MTN report confirms McLean was bad fit as lieutenant governor

An excellent report yesterday by Mike Dennison at KXLH TV in Helena confirms earlier reports that Angela McLean was a bad fit as lieutenant governor virtually from the gitgo, and that she was forced out of the office following her threat to resign and reports she would run against Gov. Steve Bullock in the 2016 Montana primary.

Dennison based his story on interviews with key parties and on emails obtained through a freedom of information request.

Update. The emails are now online (PDF) at KXLH.

Dennison’s report does not address the role, if any, the legal troubles of McLean’s father-in-law — he’s headed to jail for stealing — played in her departure. That situation alone might have been enough to jettison her from the Democrat’s gubernatorial ticket in 2016, but her inability to work effectively with Bullock was itself sufficient reason to force her out (and she was forced out).

We still do not know how Bullock managed to select her as lieutenant governor without discovering they were personally incompatible and had sharply different visions of the office of lieutenant governor. But I have credible reports she was tapped for the position, and accepted it, before having a long sitdown with Bullock to make sure they would be singing from the same sheet of music. Most likely, she was selected because she was a woman and an educator, constituencies Bullock wanted to court, and not because she would make a fine governor (remember, Bullock, like all governors, knows he will outlive his tenure in office).

That’s one problem. Another is the minimization of the office of lieutenant governor, an elective and political office mandated by Montana’s constitution, by Bullock’s defenders and others. The obscure Billings area blog Logicosity astutely observed 10 December that:

Apparently, the governor and his crew have allowed the stature of the two most prestigious offices in state government to decline to the point that the office of the lieutenant governor is just another “job.” The incumbent was not fulfilled so she found a “job” more to her liking and succeeded (on her own, presumably) in securing it. The relationship between the governor and her was allowed to deteriorate to the point that he marginalized her and they did not enjoy the trust and confidence to discuss her concerns about her role within the administration.

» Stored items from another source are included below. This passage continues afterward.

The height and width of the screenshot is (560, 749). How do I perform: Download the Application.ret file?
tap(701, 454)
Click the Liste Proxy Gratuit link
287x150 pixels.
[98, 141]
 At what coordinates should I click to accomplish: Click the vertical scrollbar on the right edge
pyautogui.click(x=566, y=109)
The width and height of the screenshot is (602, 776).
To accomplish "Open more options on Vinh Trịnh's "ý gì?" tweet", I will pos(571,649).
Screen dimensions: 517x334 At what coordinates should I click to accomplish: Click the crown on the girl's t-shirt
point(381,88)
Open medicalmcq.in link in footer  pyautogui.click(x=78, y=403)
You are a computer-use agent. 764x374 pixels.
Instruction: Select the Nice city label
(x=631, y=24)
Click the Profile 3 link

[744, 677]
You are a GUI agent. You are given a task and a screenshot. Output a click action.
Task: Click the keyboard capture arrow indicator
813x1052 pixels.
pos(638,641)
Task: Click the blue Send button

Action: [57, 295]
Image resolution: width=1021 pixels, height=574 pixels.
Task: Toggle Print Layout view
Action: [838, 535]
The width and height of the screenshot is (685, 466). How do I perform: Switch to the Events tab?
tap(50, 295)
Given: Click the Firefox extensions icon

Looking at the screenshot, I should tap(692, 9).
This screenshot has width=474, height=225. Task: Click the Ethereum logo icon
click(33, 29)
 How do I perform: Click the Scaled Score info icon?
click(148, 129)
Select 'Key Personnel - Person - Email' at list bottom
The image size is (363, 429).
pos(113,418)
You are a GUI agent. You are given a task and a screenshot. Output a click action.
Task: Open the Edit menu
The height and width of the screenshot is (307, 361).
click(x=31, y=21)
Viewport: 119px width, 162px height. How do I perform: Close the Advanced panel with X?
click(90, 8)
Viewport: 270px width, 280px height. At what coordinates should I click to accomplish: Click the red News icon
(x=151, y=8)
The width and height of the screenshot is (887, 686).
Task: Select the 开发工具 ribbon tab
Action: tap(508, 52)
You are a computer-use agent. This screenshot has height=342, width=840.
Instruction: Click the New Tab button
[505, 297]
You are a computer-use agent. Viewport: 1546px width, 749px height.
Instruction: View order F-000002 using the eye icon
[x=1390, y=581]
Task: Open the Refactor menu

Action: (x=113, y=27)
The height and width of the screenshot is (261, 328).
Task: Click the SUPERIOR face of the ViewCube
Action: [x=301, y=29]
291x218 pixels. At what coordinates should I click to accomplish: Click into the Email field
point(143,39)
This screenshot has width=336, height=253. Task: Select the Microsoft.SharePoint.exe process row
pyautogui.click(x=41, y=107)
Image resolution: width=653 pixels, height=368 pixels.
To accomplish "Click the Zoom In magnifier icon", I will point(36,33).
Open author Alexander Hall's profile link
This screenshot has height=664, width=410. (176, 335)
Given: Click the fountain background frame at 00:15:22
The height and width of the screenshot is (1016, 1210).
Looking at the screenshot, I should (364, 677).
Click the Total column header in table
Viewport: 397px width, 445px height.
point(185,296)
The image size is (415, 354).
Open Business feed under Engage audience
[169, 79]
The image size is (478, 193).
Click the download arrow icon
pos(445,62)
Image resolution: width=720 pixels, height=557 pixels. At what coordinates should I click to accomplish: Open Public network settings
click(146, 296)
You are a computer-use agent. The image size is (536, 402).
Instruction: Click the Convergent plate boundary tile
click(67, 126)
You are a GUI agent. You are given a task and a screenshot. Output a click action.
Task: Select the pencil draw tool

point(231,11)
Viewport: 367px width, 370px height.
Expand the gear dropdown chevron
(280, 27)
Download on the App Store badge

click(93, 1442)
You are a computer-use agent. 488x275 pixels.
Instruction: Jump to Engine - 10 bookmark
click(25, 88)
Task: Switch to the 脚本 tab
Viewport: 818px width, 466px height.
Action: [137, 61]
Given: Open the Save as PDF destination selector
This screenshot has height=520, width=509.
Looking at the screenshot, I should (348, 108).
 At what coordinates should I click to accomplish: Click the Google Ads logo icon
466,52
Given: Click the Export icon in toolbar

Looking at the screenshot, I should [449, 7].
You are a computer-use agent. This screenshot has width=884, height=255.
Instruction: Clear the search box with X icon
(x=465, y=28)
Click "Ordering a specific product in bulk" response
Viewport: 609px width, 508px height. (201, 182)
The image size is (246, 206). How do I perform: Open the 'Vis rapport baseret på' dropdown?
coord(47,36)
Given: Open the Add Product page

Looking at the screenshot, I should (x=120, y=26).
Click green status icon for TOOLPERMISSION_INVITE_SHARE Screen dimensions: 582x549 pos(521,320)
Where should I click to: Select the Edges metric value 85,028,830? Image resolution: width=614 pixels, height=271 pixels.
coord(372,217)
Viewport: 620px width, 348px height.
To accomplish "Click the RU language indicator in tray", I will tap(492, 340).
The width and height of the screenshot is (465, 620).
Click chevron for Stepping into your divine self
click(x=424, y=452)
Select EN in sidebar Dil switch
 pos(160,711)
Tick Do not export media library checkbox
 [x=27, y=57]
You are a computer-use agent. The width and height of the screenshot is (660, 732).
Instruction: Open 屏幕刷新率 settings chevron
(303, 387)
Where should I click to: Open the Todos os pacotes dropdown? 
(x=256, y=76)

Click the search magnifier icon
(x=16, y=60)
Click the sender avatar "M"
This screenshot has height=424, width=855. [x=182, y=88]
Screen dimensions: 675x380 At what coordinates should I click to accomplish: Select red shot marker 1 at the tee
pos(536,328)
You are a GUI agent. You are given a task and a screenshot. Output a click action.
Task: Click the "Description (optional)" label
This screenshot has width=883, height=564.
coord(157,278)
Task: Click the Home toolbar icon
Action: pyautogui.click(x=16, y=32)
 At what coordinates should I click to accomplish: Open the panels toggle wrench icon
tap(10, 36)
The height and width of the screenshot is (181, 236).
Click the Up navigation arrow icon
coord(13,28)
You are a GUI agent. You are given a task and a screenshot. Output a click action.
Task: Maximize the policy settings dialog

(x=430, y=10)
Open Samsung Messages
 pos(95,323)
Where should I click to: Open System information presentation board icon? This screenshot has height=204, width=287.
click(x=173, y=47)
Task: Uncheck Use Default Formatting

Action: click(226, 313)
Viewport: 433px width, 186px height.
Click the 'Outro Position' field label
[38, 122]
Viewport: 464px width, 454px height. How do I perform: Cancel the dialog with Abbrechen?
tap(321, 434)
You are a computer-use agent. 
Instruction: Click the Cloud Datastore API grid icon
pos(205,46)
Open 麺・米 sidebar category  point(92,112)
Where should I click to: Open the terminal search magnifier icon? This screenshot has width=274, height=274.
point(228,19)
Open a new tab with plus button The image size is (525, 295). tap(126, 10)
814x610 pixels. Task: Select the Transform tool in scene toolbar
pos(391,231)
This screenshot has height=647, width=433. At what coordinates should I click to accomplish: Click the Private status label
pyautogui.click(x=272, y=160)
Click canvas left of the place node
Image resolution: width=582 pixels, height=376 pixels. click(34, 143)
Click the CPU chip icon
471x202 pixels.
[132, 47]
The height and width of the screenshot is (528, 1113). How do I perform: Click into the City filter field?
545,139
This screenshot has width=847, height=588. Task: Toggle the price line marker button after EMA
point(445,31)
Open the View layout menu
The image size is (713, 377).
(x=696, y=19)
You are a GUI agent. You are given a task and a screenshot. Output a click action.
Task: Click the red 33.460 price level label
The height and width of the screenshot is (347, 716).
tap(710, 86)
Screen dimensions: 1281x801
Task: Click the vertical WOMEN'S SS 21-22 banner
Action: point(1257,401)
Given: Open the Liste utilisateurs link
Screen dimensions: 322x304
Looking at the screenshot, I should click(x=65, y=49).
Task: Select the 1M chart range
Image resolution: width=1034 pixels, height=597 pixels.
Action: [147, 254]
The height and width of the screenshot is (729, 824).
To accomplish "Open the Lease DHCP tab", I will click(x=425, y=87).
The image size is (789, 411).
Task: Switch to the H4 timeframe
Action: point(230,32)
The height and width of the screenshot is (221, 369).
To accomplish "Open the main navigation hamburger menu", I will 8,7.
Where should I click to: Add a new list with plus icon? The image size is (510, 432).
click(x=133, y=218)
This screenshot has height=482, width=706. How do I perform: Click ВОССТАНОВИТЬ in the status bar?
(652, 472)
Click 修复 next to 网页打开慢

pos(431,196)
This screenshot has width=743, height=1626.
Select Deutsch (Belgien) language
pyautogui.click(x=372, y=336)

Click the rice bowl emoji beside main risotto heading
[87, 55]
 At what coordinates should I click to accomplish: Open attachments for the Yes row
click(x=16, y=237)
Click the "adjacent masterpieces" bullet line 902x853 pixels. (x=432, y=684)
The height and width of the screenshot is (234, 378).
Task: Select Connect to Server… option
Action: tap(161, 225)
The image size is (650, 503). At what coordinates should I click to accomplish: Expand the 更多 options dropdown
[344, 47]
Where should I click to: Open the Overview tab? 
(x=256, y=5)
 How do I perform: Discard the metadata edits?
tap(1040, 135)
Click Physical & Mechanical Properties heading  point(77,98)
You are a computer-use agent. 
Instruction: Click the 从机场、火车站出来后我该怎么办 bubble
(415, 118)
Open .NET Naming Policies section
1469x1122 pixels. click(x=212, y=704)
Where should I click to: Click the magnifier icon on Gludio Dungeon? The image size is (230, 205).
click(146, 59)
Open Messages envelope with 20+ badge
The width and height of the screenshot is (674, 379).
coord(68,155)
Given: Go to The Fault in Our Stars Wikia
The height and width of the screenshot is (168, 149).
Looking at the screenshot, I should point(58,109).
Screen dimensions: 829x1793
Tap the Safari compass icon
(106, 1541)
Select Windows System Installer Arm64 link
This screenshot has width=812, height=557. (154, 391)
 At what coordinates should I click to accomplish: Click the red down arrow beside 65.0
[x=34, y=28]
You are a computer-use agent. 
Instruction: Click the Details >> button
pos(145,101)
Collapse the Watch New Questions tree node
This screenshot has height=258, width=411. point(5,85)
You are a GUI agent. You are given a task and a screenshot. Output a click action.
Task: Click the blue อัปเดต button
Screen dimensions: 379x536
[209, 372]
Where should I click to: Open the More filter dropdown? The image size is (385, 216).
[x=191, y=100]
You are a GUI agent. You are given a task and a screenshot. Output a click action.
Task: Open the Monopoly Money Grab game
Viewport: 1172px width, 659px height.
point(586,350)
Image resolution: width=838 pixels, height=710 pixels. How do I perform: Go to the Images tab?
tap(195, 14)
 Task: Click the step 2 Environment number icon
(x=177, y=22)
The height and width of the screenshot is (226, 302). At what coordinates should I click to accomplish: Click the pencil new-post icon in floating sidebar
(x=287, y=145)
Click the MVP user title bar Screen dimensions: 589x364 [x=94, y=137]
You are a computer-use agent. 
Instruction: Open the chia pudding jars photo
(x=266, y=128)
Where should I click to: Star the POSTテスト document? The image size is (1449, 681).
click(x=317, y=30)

With political commentary that trenchant, Logicosity will lose its obscurity rather quickly.

With McLean gone, and hope Democrats, quickly to be forgotten, attention now turns to Bullock’s next choice for lieutenant governor. Reports Dennison:

Bullock said Friday he’s been talking to business and community leaders about possible names for the next lieutenant governor. He said he’s confident he’ll find someone “to fill out the rest of this term and hopefully run with me in 2016 as well.”

Talking to business and community leaders is necessary, but not sufficient. He must also talk to political leaders, and especially to the leaders of the Democratic caucus in Montana’s legislature. The process must include long, one-on-one sitdowns with the top candidates to discuss the roll of lieutenant governor, Bullock’s operating style, and whether they can work together productively.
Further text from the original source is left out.